Die Kameras erfassten aber immer­ noch 30 bis 40 verbotene Fahrten pro Nacht. Insgesamt wurden während der Herbst­sperrung 1028 Automobilisten mit je 100 Franken gebüsst. Einige erwischte es gleich mehrmals.

Schild in Oberembrach zu spät

Innerhalb der zwei Monate wären bis zu 30 Sperrungen möglich gewesen. Die Bedingungen waren aber vor allem Anfang Oktober und zwischen dem 22. Oktober und dem 12. November immer mal wieder ideal. Ob die Durchfahrt möglich ist, gibt die kantonale Fachstelle Naturschutz jeweils auf ihrer Webseite bekannt. Zudem informieren Anzeige­tafeln an beiden Enden des Tals.
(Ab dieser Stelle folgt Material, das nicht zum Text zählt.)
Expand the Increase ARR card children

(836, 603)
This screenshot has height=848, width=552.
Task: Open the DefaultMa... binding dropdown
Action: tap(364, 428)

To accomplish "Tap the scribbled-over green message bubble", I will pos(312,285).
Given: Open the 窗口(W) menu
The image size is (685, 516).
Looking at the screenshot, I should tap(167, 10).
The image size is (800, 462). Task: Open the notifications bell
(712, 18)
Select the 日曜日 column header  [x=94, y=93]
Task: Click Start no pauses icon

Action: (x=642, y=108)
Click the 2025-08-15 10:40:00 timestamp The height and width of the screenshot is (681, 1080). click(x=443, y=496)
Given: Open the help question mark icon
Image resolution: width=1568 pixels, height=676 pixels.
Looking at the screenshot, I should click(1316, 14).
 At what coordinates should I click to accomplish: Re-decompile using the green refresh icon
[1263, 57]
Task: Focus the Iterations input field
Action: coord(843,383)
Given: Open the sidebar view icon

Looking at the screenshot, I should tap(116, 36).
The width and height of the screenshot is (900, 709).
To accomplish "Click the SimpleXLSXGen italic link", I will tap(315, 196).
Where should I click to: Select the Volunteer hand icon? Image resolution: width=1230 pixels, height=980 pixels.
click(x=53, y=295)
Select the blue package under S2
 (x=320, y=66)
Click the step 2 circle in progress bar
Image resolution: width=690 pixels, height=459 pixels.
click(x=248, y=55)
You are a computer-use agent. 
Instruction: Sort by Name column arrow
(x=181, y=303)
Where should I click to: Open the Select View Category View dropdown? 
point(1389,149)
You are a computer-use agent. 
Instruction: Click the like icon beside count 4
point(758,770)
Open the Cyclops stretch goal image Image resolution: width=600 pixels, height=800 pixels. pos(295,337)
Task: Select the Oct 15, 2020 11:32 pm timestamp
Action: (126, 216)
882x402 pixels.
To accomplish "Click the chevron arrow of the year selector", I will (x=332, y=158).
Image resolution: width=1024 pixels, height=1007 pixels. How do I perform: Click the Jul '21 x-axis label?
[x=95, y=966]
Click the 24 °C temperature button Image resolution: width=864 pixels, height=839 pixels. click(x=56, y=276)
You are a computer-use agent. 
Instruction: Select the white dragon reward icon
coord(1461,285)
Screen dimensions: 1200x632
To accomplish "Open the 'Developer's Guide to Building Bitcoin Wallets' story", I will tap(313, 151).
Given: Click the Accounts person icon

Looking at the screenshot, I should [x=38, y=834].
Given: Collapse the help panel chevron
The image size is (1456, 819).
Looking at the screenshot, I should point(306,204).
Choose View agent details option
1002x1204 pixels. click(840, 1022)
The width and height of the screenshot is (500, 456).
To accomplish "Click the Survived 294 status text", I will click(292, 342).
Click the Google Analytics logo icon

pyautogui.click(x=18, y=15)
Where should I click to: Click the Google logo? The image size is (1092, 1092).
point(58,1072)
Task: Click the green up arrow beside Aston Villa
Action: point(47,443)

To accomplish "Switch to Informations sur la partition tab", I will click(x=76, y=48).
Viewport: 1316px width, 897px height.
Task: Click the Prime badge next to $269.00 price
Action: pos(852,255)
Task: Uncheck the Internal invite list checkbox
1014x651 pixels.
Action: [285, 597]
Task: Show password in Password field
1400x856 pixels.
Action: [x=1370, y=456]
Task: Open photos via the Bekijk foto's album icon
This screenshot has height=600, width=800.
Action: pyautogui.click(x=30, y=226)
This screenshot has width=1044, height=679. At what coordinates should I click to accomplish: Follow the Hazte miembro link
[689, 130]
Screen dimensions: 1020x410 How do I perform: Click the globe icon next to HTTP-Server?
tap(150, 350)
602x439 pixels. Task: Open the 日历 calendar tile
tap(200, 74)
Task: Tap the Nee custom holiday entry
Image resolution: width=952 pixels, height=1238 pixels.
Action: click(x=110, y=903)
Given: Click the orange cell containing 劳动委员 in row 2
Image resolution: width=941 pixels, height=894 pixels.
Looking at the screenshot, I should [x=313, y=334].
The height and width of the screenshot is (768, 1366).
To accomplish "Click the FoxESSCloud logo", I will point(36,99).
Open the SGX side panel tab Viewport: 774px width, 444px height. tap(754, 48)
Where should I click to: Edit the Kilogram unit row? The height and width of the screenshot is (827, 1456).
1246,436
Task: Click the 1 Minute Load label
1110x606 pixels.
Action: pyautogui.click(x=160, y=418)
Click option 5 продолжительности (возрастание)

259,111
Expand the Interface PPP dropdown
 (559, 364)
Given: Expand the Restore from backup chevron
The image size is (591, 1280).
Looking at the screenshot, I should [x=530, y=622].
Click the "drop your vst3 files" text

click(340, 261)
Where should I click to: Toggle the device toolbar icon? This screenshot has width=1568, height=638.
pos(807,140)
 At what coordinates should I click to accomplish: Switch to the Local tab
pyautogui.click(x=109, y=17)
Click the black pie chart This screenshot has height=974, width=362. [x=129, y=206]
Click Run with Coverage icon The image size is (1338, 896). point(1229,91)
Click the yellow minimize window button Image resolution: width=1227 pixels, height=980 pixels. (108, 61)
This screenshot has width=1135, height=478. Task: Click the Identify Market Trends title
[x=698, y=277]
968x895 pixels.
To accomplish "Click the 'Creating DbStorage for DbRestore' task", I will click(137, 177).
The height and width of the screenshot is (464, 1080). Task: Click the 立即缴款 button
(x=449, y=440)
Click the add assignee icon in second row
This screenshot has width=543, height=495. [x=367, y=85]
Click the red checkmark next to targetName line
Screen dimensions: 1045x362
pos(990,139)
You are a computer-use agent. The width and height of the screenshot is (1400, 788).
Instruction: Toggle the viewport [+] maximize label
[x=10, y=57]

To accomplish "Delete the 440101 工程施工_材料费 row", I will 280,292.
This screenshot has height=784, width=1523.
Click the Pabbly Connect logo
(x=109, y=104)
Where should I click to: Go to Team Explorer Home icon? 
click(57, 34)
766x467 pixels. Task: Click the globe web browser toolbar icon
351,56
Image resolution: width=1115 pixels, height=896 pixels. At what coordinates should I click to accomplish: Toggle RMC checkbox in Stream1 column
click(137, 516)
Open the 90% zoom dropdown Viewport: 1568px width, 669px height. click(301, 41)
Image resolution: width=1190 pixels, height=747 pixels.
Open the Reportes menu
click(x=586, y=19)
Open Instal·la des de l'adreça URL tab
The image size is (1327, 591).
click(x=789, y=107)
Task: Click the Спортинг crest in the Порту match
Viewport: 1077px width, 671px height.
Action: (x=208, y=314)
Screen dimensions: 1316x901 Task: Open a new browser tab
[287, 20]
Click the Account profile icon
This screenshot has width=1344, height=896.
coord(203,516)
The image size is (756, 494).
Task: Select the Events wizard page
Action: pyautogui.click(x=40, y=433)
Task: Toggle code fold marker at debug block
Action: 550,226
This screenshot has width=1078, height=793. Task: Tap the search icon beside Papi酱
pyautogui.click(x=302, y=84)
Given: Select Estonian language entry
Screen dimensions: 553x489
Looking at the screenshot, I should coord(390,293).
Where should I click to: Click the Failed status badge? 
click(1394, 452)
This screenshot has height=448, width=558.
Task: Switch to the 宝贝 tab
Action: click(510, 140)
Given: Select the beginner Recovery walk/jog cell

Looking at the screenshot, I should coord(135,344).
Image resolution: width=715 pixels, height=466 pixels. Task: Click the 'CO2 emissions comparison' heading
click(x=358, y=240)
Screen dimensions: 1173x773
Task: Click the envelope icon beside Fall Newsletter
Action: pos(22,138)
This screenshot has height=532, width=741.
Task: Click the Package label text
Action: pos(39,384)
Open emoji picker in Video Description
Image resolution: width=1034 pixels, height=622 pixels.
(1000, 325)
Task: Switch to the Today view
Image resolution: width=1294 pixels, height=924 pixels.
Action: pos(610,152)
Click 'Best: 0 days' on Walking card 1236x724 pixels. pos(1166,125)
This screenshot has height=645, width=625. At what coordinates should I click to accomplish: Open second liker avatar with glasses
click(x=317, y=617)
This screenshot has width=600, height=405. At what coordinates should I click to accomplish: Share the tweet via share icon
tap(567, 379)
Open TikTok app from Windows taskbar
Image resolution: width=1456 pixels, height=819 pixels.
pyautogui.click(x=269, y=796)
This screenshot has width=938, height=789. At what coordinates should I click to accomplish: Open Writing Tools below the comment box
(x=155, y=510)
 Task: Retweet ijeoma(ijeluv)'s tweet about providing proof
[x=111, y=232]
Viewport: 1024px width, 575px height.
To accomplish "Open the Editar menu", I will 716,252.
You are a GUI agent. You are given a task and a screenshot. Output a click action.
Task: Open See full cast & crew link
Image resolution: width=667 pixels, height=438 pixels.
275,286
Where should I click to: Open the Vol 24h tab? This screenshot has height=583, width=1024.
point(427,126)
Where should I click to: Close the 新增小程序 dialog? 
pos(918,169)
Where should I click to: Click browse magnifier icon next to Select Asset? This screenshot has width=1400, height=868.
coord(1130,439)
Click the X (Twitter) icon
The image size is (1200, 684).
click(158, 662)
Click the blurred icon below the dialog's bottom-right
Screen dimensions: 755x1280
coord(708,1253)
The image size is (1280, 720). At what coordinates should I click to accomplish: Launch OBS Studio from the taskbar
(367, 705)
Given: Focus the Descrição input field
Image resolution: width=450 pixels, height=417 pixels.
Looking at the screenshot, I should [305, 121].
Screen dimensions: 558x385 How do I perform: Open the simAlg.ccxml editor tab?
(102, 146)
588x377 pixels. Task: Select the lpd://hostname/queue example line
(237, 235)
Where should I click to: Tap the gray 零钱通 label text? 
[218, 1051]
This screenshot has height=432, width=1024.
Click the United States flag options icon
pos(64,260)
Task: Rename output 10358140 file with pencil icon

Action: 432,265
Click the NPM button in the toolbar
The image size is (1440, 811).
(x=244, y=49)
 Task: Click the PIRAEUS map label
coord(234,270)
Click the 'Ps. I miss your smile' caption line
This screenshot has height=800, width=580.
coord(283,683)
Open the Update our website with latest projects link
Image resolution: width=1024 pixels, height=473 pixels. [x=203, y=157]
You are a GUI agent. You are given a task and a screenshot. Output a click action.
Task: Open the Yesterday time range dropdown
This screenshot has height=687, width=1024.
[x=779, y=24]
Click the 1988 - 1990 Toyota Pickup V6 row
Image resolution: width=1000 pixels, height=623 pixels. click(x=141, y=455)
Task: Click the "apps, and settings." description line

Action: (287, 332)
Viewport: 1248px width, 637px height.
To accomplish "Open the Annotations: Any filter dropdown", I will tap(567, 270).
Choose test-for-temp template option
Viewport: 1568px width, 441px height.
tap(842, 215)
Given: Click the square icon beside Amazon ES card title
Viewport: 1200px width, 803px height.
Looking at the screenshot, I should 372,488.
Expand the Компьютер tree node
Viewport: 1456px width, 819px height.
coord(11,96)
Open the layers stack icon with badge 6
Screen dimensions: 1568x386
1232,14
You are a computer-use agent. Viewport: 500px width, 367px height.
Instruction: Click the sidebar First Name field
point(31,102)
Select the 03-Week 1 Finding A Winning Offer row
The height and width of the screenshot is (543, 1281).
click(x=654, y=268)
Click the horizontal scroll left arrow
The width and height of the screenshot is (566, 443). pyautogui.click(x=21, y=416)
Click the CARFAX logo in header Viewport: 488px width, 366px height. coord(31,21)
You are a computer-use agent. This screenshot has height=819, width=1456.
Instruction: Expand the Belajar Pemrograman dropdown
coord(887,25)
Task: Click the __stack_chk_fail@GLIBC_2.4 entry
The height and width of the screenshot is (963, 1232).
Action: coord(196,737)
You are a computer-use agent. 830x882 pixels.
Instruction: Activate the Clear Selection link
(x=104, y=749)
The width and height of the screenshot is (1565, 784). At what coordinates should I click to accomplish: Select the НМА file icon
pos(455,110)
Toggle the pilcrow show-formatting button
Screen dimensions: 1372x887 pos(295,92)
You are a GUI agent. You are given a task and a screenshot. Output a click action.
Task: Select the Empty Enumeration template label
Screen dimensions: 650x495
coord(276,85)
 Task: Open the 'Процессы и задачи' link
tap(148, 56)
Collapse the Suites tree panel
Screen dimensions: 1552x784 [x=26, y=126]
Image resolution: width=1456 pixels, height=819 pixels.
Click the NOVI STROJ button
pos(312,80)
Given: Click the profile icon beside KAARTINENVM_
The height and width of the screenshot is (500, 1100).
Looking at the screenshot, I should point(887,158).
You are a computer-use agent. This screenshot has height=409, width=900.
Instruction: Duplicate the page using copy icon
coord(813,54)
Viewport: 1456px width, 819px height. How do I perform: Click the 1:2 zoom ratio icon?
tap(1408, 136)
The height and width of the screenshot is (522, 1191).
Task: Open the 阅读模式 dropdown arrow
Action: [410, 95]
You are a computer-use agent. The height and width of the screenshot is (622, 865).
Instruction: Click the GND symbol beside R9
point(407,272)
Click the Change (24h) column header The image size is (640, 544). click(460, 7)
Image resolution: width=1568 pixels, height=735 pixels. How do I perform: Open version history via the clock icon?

Zusätzlich machen in den umlie­genden Gemeinden diverse Vorwarn­signale auf das Verbot aufmerksam, damit Verkehrs­teilnehmer gar nicht erst bis zum Taleingang fahren und danach umkehren müssen. Verschie­dene Gebüsste bemängelten jedoch, die Schilder seien leicht zu übersehen und nicht an allen wichtigen Stellen vorhanden. Aufgrund eines Versäumnisses wurde die Tafel auf Oberembracher Seite tatsächlich erst letzte Woche ange­bracht.

Vielleicht doch Schranken

«Die Rate der Übertretungen ist immer noch deutlich zu hoch», ist Osterwalder sich bewusst. Die rechtliche Situation sei zwar klar, aber die Massnahmen würden offen­sichtlich nicht ausreichend funktionieren.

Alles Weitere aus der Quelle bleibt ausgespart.